ACPI / APEI: Kick the memory_failure() queue for synchronous errors

memory_failure() offlines or repairs pages of memory that have been
discovered to be corrupt. These may be detected by an external
component, (e.g. the memory controller), and notified via an IRQ.
In this case the work is queued as not all of memory_failure()s work
can happen in IRQ context.

If the error was detected as a result of user-space accessing a
corrupt memory location the CPU may take an abort instead. On arm64
this is a 'synchronous external abort', and on a firmware first
system it is replayed using NOTIFY_SEA.

This notification has NMI like properties, (it can interrupt
IRQ-masked code), so the memory_failure() work is queued. If we
return to user-space before the queued memory_failure() work is
processed, we will take the fault again.
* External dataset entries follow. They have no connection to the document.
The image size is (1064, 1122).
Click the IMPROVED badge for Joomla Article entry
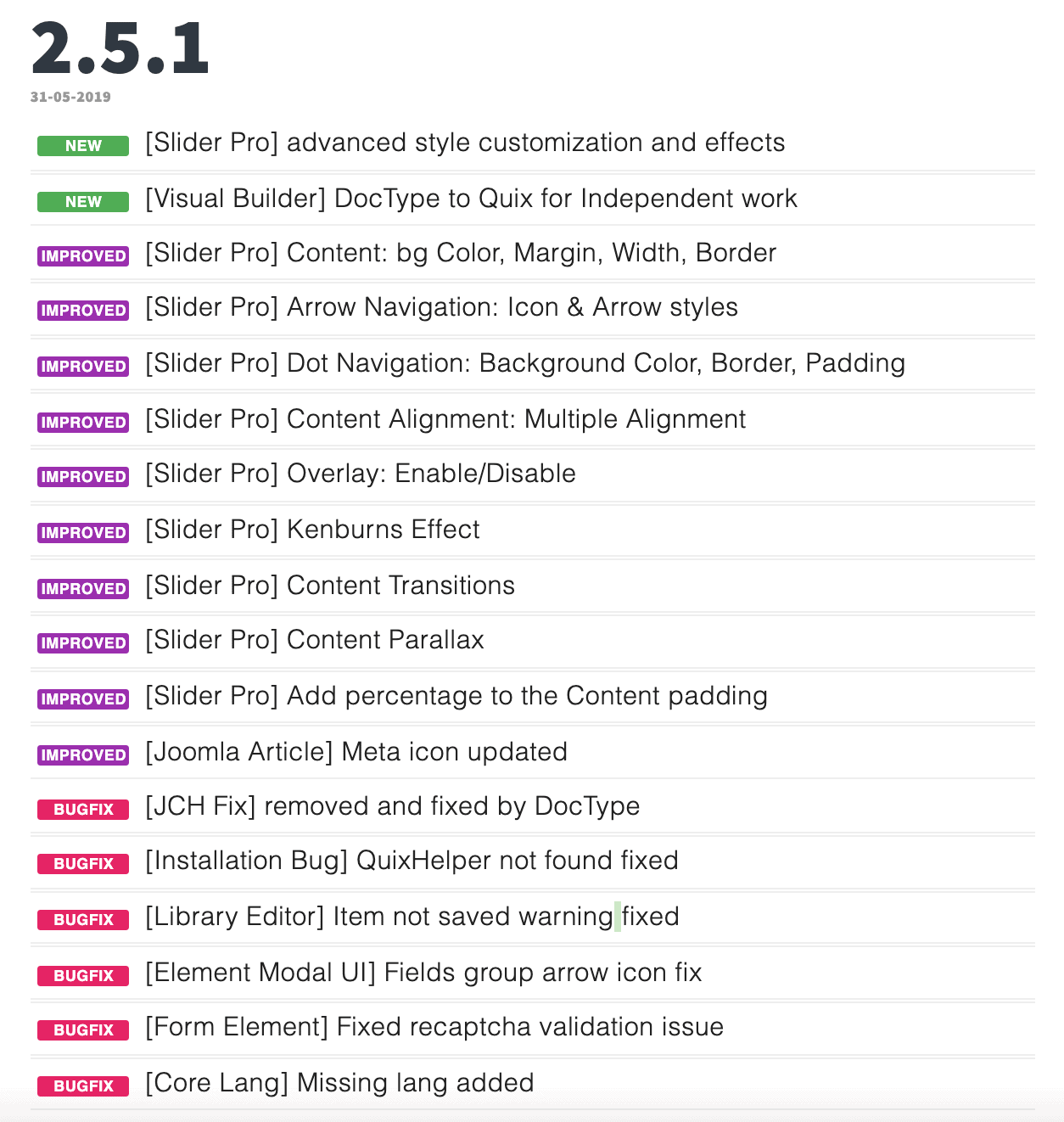click(83, 755)
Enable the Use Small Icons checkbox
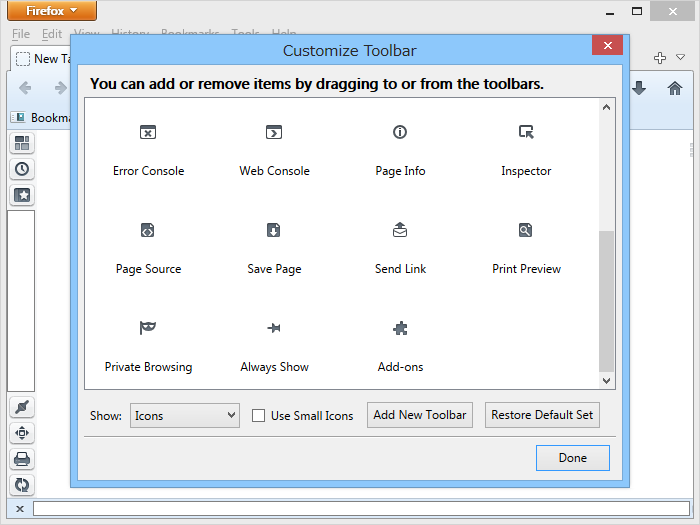Screen dimensions: 700x525 coord(258,416)
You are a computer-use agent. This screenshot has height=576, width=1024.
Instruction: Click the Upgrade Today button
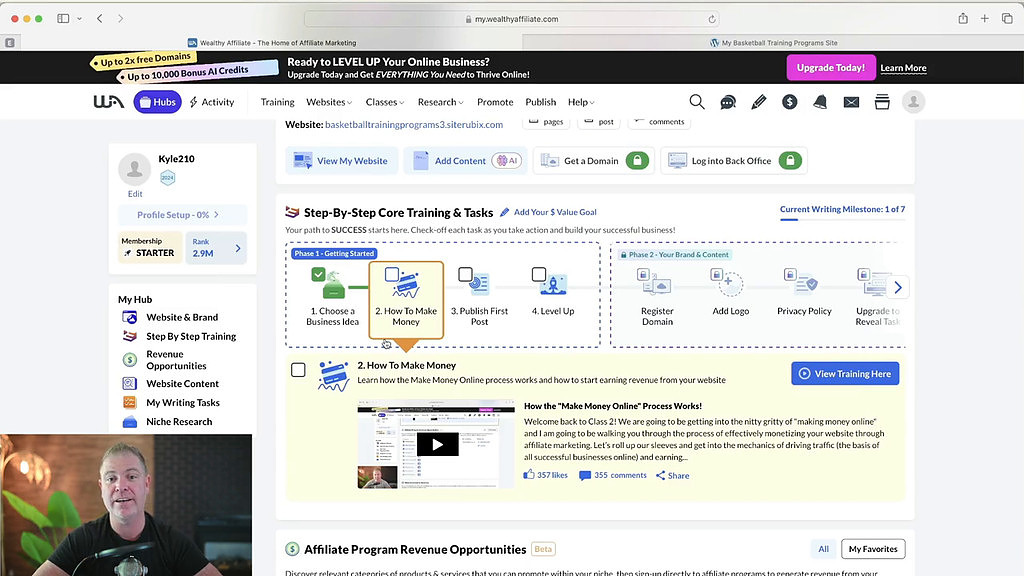pos(831,67)
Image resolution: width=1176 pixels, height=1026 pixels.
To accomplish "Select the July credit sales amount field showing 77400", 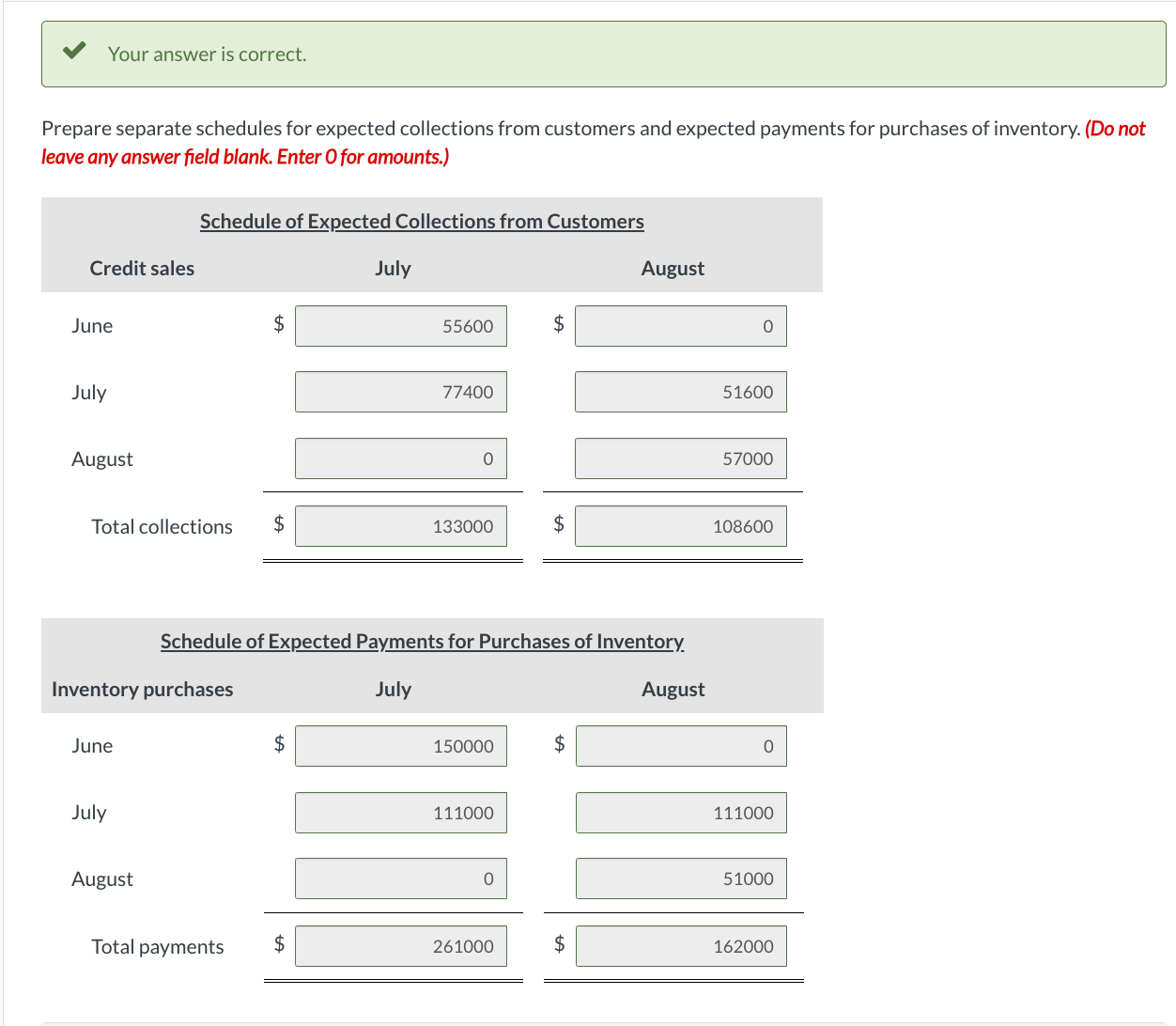I will [401, 392].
This loop may cause platform
firmware to exceed some threshold and reboot when Linux could have
recovered from this error.

For NMIlike notifications keep track of whether memory_failure() work
was queued, and make task_work pending to flush out the queue.
To save memory allocations, the task_work is allocated as part of
the ghes_estatus_node, and free()ing it back to the pool is deferred.

Signed-off-by: James Morse <james.morse@arm.com>

---
current->mm == &init_mm ? I couldn't find a helper for this.
The intent is not to set TIF flags on kernel threads. What happens
if a kernel-thread takes on of these? Its just one of the many
not-handled-very-well cases we have already, as memory_failure()
puts it: "try to be lucky".

I assume that if NOTIFY_NMI is coming from SMM it must suffer from
this problem too.

Changes since v7:
 * Don't allocate memory, stuff it in estatus_node. This means passing
   back a 'queued' flag to ghes_proc_in_irq() which holds the estatus_node.